La crise d’angoisse est une sensation tellement atroce psychologiquement qu’elle en devient même douloureuse physiquement. Elle frappe sans prévenir, pour aucune raison particulière. Ton cœur s’emballe si fort qu’il pourrait exploser ta poitrine, tu suffoques, tu as la sensation d’étouffer, tu perds la notion des choses, le contrôle de tes émotions et il t’est impossible d’être rationnel. C’est pourquoi, même si cette relation me tirait inévitablement vers le bas, il m’était inenvisageable de le laisser. Je n’en avais pas la force. Avec le recul je comprends que notre couple ne pouvait pas avoir d’avenir. Comment trouver une stabilité amoureuse saine et pérenne quand déjà ta relation avec toi-même est particulièrement nocive et que l’autre te maintient sous son joug ?

Lorsque j’ai formulé l’envie de voyager, il a acquiescé à condition qu’après notre périple de plusieurs mois j’accepte de vivre avec lui. Notre couple était rançonné, conditionné. Finalement, ce premier voyage m’a permis de reprendre espoir et de me relever, il a alors accepté de continuer à voyager avec moi. Nous partions plusieurs mois chaque année. Au fur et à mesure j’ai repris force et confiance si bien qu’il voyait que j’évoluais et que je n’étais plus aussi dépendante de lui qu’avant. Plus j’avais la sensation de vouloir m’en sortir plus je comprenais qu’à ses yeux ce qui lui plaisait c’était que j’étais faible et vulnérable et qu’il fallait que je le reste.

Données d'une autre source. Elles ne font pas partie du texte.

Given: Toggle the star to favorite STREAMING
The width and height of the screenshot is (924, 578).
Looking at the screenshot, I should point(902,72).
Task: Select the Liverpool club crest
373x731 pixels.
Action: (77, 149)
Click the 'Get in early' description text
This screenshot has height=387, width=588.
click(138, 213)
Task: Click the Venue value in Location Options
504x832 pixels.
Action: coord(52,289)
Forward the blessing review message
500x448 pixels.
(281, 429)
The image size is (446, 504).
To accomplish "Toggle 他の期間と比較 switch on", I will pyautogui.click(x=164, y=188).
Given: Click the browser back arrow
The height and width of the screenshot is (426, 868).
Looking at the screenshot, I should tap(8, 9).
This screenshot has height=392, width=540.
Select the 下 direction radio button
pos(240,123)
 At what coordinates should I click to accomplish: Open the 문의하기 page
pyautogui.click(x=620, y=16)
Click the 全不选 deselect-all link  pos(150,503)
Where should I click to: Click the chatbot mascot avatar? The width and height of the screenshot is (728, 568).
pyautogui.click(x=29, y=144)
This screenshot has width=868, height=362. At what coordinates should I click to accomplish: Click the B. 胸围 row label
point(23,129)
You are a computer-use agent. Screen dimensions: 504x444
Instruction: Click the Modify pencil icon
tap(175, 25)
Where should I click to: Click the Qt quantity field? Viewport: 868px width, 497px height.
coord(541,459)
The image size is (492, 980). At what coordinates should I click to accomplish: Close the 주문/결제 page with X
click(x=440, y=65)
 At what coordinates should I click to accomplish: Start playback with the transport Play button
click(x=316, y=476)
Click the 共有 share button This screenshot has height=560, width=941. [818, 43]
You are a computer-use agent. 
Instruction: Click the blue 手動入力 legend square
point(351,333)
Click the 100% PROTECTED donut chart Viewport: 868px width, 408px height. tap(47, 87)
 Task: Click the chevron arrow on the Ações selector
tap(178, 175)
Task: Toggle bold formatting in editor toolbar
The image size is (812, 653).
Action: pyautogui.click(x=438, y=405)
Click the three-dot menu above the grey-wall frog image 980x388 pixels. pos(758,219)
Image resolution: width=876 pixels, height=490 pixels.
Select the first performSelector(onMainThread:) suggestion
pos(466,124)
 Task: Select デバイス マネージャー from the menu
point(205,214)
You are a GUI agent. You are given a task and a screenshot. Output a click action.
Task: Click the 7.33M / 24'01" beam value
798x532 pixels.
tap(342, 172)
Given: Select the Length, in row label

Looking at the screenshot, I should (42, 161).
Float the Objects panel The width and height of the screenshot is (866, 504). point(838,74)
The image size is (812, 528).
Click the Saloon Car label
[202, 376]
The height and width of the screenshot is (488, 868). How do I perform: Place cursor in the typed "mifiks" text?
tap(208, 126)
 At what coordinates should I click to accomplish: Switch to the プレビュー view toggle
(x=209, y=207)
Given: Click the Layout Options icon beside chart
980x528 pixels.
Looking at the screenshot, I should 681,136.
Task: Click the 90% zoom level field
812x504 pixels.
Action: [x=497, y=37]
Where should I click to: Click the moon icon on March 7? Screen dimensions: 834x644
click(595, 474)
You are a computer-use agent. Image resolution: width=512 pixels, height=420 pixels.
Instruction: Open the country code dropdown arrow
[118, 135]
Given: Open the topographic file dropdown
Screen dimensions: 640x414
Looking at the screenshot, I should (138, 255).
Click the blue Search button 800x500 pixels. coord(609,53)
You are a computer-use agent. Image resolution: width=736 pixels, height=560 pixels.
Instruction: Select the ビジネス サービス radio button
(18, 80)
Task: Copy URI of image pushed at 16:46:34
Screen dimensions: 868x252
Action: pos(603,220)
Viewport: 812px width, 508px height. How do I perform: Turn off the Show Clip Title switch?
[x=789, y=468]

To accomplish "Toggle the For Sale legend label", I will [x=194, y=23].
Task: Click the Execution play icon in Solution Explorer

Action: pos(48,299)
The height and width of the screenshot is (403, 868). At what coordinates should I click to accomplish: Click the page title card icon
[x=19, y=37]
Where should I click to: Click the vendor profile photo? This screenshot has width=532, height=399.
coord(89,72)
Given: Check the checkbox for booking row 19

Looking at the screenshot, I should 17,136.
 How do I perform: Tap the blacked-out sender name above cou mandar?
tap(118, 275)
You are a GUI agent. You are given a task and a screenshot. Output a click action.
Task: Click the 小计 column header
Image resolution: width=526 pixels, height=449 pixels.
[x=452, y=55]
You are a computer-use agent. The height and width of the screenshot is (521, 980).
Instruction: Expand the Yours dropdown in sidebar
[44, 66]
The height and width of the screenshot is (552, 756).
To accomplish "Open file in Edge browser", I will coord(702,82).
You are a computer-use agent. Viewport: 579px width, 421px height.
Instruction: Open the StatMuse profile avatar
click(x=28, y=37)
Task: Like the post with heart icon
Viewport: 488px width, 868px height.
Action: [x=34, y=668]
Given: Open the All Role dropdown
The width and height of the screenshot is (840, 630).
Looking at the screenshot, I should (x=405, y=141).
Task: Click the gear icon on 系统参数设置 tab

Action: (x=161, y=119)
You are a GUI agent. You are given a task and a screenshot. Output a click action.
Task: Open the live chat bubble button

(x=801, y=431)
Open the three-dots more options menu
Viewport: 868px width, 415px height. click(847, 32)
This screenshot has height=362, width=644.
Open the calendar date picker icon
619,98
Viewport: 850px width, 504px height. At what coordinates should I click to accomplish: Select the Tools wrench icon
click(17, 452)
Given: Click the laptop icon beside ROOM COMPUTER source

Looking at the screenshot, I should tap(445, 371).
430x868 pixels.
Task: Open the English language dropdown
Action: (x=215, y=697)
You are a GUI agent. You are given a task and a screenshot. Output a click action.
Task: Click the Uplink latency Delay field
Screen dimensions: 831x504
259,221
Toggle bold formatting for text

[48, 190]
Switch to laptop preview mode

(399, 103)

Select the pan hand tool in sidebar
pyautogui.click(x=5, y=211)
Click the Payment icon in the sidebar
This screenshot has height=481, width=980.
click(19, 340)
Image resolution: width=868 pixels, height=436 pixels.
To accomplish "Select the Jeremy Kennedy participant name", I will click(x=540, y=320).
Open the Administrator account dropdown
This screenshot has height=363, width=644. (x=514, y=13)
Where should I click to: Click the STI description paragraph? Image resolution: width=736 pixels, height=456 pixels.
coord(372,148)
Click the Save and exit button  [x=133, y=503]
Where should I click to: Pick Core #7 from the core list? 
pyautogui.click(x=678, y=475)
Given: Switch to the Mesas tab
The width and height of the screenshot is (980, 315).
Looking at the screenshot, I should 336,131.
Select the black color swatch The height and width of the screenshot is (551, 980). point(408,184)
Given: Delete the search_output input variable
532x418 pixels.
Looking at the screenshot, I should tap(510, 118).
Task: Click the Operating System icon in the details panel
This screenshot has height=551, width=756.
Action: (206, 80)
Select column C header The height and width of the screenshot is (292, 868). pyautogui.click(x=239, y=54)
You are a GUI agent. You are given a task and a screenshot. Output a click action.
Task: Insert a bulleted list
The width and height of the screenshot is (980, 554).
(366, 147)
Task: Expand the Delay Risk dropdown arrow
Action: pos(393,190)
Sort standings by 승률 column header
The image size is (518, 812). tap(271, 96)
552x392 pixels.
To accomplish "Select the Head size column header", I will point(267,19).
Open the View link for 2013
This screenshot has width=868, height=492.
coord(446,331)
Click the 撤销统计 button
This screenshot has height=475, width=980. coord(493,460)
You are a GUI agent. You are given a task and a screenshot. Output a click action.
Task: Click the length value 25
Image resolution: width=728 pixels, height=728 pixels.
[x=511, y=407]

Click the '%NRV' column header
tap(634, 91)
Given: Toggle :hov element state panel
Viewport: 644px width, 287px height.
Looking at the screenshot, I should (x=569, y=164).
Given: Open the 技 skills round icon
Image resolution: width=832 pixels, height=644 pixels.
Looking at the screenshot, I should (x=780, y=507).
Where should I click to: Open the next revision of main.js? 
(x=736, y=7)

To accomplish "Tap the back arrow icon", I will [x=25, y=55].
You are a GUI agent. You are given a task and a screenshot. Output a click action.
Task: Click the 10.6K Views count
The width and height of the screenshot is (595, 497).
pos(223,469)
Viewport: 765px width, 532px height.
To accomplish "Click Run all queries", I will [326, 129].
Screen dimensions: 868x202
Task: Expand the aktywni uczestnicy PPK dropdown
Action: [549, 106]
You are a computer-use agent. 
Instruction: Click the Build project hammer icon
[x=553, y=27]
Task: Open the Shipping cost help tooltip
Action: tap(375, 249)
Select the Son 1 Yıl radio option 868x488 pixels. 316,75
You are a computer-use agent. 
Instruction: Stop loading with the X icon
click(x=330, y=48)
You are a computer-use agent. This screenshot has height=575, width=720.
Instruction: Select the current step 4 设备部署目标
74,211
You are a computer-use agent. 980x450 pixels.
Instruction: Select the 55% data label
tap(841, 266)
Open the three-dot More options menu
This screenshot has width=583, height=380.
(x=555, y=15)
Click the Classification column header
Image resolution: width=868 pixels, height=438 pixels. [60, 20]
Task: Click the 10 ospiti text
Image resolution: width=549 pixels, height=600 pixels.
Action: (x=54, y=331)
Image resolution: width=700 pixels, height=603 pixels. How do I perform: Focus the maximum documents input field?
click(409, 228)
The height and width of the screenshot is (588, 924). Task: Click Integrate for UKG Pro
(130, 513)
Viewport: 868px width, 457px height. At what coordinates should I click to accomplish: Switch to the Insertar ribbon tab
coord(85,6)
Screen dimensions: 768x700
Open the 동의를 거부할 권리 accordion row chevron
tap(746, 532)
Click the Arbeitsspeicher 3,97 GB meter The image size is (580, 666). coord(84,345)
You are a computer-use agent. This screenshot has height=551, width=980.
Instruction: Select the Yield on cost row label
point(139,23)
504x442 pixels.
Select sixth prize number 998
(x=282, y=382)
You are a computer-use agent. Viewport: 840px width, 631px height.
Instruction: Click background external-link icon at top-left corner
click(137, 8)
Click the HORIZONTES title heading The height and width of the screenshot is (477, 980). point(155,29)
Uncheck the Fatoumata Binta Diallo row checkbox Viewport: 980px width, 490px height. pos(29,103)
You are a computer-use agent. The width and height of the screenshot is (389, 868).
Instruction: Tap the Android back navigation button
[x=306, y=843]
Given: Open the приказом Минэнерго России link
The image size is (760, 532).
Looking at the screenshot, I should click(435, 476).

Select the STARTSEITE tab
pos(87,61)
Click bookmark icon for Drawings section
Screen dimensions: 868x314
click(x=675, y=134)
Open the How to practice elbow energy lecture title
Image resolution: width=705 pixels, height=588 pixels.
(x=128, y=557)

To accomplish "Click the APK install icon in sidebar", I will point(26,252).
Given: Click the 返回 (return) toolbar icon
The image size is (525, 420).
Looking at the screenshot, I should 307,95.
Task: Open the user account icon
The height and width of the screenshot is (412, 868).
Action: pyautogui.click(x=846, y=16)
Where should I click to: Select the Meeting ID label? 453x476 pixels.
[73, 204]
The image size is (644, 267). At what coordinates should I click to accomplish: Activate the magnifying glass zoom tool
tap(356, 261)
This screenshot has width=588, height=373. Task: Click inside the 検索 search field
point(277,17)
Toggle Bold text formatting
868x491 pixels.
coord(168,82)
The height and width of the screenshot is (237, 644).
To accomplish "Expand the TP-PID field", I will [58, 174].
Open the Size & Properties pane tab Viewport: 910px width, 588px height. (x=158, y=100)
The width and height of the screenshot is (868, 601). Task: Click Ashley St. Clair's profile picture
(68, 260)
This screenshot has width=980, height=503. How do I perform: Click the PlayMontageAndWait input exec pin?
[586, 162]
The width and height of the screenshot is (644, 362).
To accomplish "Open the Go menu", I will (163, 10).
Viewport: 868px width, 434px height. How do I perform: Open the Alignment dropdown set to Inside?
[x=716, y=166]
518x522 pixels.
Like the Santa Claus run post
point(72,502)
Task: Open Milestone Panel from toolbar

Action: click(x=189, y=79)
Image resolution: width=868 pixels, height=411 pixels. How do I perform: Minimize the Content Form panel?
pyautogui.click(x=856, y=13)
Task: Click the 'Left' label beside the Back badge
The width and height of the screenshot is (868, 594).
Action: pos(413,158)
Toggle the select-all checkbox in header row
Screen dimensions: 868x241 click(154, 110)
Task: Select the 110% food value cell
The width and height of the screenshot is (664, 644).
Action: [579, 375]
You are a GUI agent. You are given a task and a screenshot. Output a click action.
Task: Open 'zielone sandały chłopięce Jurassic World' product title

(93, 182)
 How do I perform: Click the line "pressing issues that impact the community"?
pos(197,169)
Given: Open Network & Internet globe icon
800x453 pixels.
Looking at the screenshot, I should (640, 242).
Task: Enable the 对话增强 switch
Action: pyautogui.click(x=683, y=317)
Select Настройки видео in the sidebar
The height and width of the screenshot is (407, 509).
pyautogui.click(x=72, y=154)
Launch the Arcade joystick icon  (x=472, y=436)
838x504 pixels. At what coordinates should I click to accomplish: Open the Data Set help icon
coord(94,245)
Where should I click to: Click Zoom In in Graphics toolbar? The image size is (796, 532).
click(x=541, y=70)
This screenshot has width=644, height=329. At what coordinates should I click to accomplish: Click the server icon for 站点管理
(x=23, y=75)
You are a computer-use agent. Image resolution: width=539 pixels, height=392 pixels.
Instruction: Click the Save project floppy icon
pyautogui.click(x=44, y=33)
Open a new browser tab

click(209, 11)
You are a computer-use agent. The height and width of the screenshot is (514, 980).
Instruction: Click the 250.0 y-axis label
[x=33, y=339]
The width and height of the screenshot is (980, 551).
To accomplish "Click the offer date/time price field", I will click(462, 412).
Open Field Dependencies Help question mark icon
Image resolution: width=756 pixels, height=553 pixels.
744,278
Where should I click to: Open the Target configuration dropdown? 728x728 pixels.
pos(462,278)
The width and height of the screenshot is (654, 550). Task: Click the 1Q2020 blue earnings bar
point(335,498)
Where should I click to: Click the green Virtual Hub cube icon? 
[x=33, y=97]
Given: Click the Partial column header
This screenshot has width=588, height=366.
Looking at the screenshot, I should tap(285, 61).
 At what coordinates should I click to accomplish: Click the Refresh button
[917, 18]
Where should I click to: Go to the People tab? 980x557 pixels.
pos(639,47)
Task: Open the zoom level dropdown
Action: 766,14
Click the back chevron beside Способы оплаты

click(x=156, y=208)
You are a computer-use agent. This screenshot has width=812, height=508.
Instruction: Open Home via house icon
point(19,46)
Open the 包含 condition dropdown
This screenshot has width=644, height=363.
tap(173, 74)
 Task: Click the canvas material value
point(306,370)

La vie a continué comme ça et malgré tout les voyages m’ont changée. Ils m’ont sauvée. Après plusieurs années j’ai même réussi à me libérer en supprimant mon traitement d’antidépresseurs et de xanax.

En 2018 alors que nous devions partir en Amérique du Sud, j’ai finalement trouvé la force de le quitter après six longues années de relation malsaine, de dépendance. Comme tu peux l’imaginer, la période post rupture a été compliquée parce que je doutais en permanence. Parce que mes angoisses étaient toujours présentes et que je n’arrêtais pas de me répéter que j’avais sûrement commis une erreur. Et puis, du jour au lendemain tu te retrouves inévitablement seule avec toi-même, tu n’as pas tellement d’autres choix que de faire un peu d’introspection et c’est particulièrement douloureux de devoir se confronter à tout ce que tu n’as pas voulu voir toutes ces années.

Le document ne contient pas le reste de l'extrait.